|Title||Hypertension and low HDL cholesterol were associated with reduced kidney function across the age spectrum: a collaborative study.|
|Publication Type||Journal Article|
|Year of Publication||2013|
|Authors||Odden, MC, Tager, IB, Gansevoort, RT, Bakker, SJL, Fried, LF, Newman, AB, Katz, R, Satterfield, S, Harris, TB, Sarnak, MJ, Siscovick, D, Shlipak, MG|
|Journal||Annals of epidemiology|
|Date Published||2013 Mar|
PURPOSE: To determine if the associations among established risk factors and reduced kidney function vary by age. METHODS: We pooled cross-sectional data from 14,788 nondiabetics aged 40 to 100 years in 4 studies: Cardiovascular Health Study, Health, Aging, and Body Composition Study, Multi-Ethnic Study of Atherosclerosis, and Prevention of Renal and Vascular End-Stage Disease cohort. RESULTS: Hypertension and low high-density lipoprotein (HDL) cholesterol were associated with reduced cystatin C-based estimated glomerular filtration rate (eGFR) across the age spectrum. In adjusted analyses, hypertension was associated with a 2.3 (95% confidence interval [CI], 0.1, 4.4), 5.1 (95% CI, 4.1, 6.1), and 6.9 (95% CI, 3.0, 10.4) mL/min/1.73 m(2) lower eGFR in participants 40 to 59, 60 to 79, and at least 80 years, respectively (P for interaction < .001). The association of low HDL cholesterol with reduced kidney function was also greater in the older age groups: 4.9 (95% CI, 3.5, 6.3), 7.1 (95% CI, 6.0, 8.3), 8.9 (95% CI, 5.4, 11.9) mL/min/1.73 m(2) (P for interaction < .001). Smoking and obesity were associated with reduced kidney function in participants under 80 years. All estimates of the potential population impact of the risk factors were modest. CONCLUSIONS: Hypertension, obesity, smoking, and low HDL cholesterol are modestly associated with reduced kidney function in nondiabetics. The associations of hypertension and HDL cholesterol with reduced kidney function seem to be stronger in older adults.

**PROBLEM TO SOLVE**
Answer these questions about the kidney function abstract:
(a) How many nondiabetics were included in the pooled data?
(b) In which journal was the study published?
(c) Which two risk factors were associated with reduced kidney function in participants under 80 years?

Collection entries:
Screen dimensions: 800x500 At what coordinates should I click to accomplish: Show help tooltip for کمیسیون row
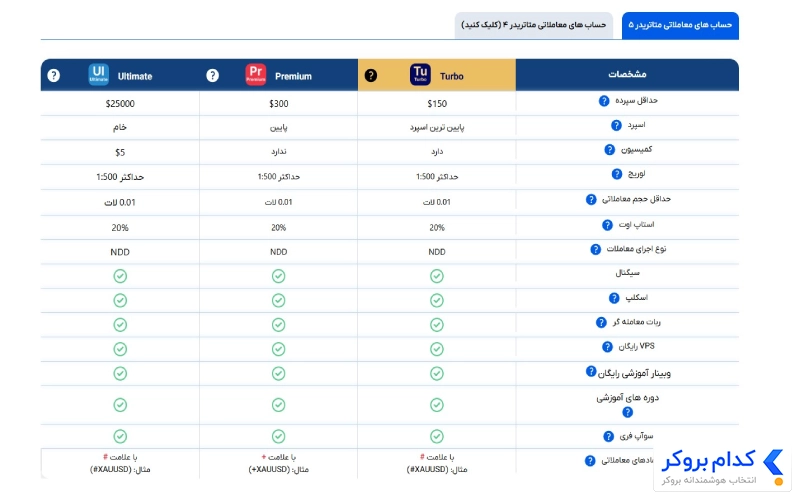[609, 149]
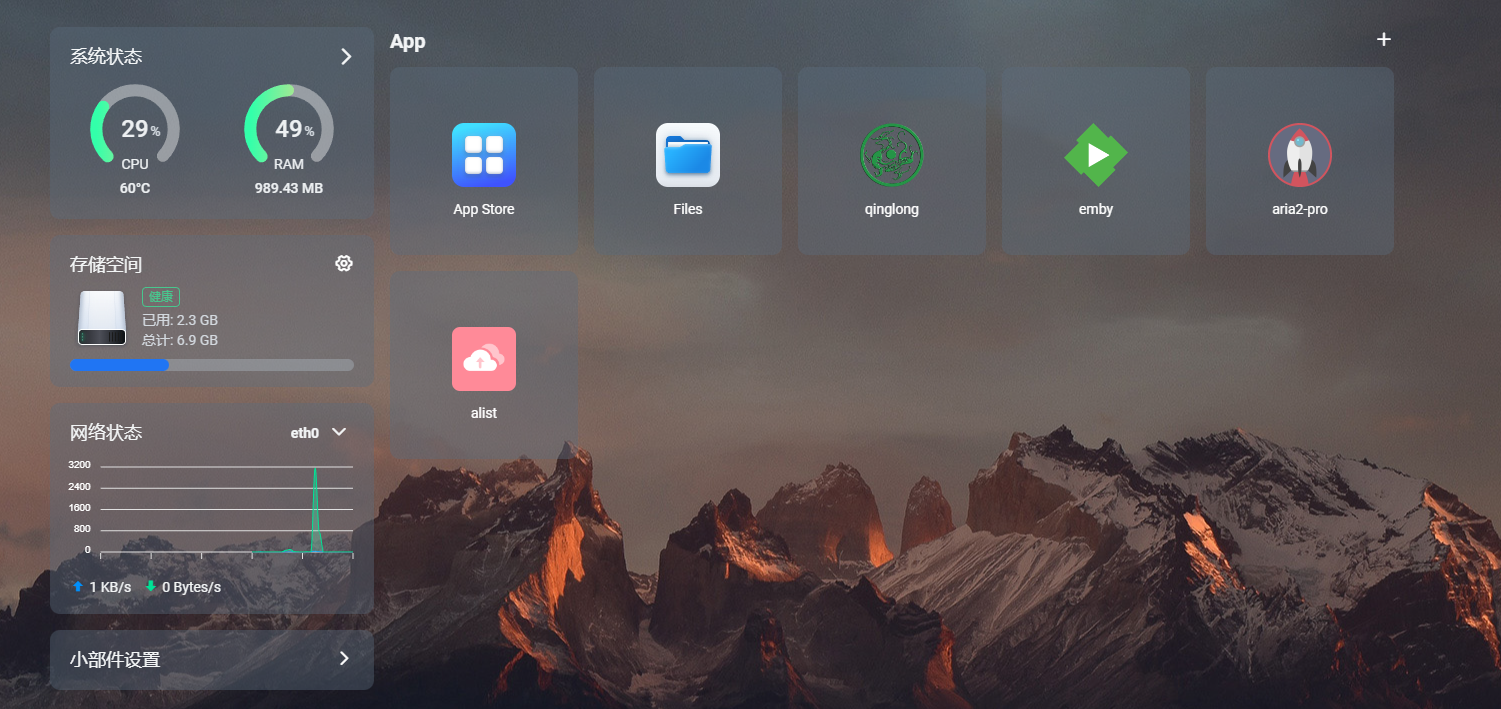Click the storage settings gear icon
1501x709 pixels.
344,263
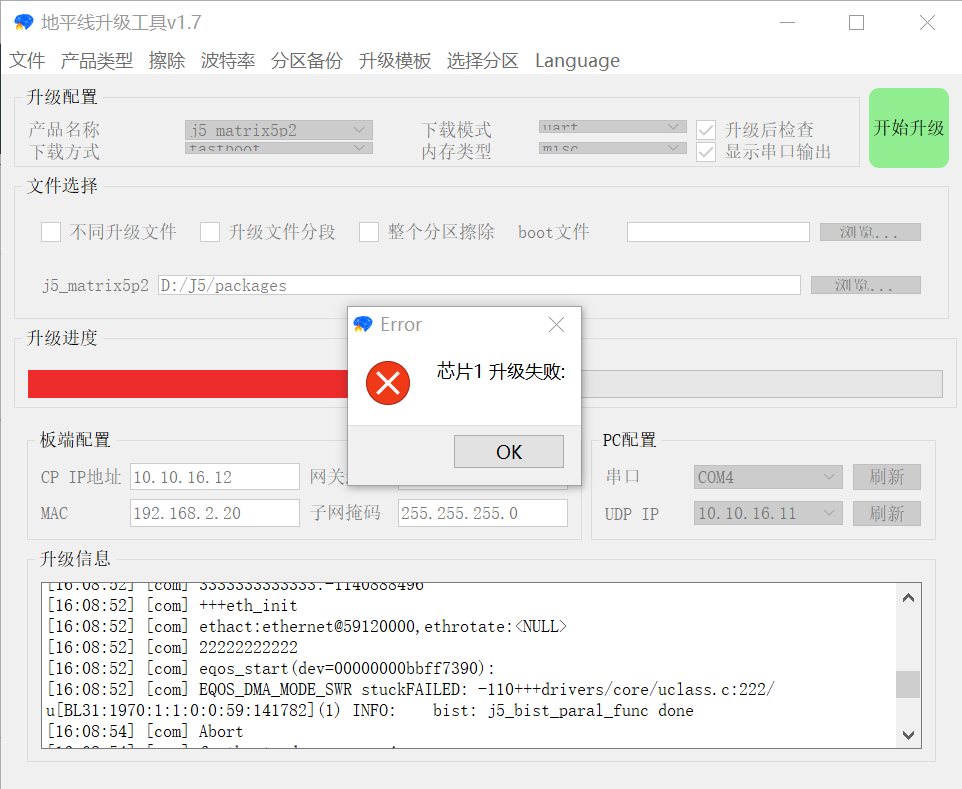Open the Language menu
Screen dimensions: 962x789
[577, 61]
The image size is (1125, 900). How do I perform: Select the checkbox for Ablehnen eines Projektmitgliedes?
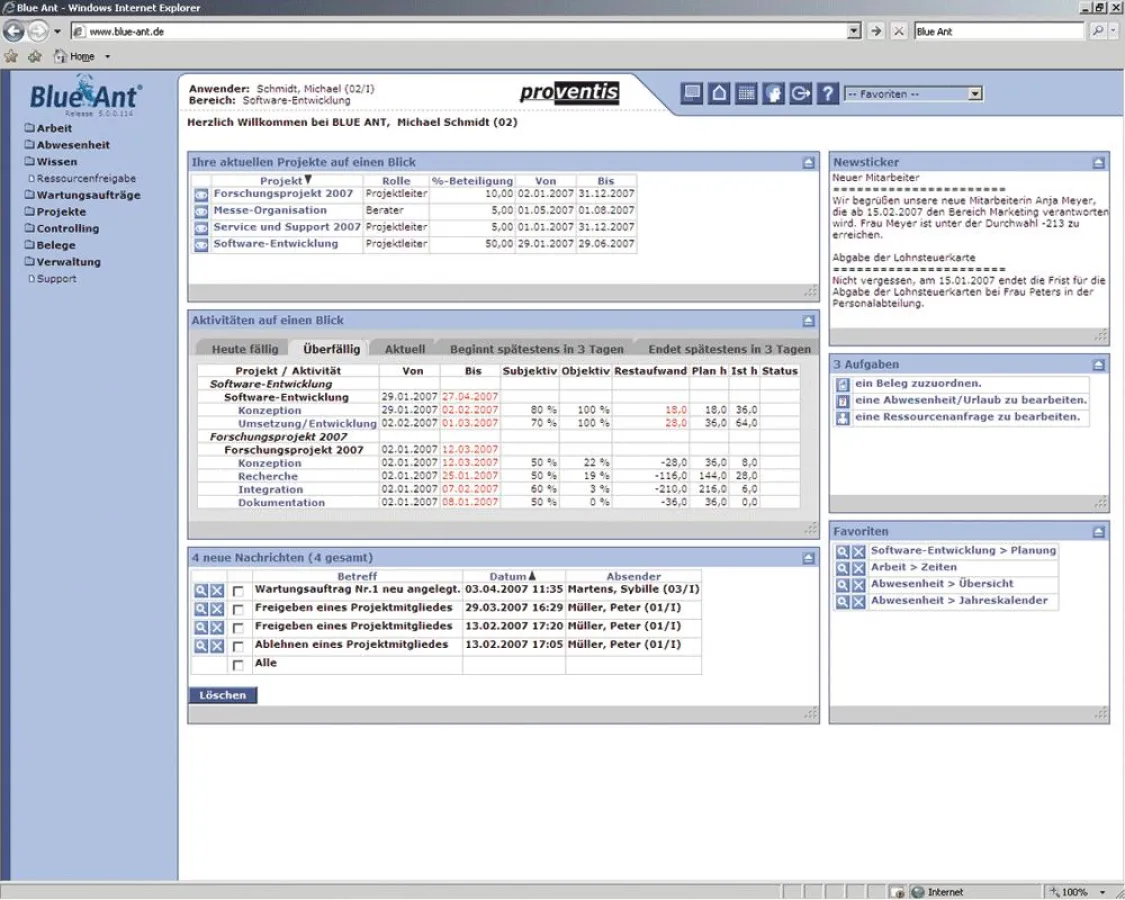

**ANSWER TO THIS PROBLEM**
(a) 14,788
(b) Annals of epidemiology
(c) Smoking and obesity